论文标题
重复使用有限的语言语言的语言模型,用于无监督的NMT
Reusing a Pretrained Language Model on Languages with Limited Corpora for Unsupervised NMT
论文作者
论文摘要
使用在具有大量单语言数据的两种语言上仔细预测的语言模型(LM),以便初始化无监督的神经机器翻译(UNMT)系统可产生最新的结果。但是,当一种语言可用的数据有限时,此方法会导致翻译不良。我们提出了一种有效的方法,它可以重用仅在高资源语言上鉴定的LM。单语LM对两种语言进行了微调,然后用于初始化UNMT模型。为了重复使用验证的LM,我们必须修改其预定义的词汇,以解释新语言。因此,我们提出了一种新颖的词汇扩展方法。我们的方法Re-LM优于英语 - 麦角(EN-MK)和英语 - 阿尔巴尼亚(EN-SQ)的竞争性跨语性预读模型(XLM),在所有四个翻译方向上都产生了超过8.3个BLEU点。

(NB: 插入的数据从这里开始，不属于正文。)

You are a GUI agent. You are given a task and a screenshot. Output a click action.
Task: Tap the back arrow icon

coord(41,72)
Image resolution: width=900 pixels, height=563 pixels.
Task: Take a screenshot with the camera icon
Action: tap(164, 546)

Using a language model (LM) pretrained on two languages with large monolingual data in order to initialize an unsupervised neural machine translation (UNMT) system yields state-of-the-art results. When limited data is available for one language, however, this method leads to poor translations. We present an effective approach that reuses an LM that is pretrained only on the high-resource language. The monolingual LM is fine-tuned on both languages and is then used to initialize a UNMT model. To reuse the pretrained LM, we have to modify its predefined vocabulary, to account for the new language. We therefore propose a novel vocabulary extension method. Our approach, RE-LM, outperforms a competitive cross-lingual pretraining model (XLM) in English-Macedonian (En-Mk) and English-Albanian (En-Sq), yielding more than +8.3 BLEU points for all four translation directions.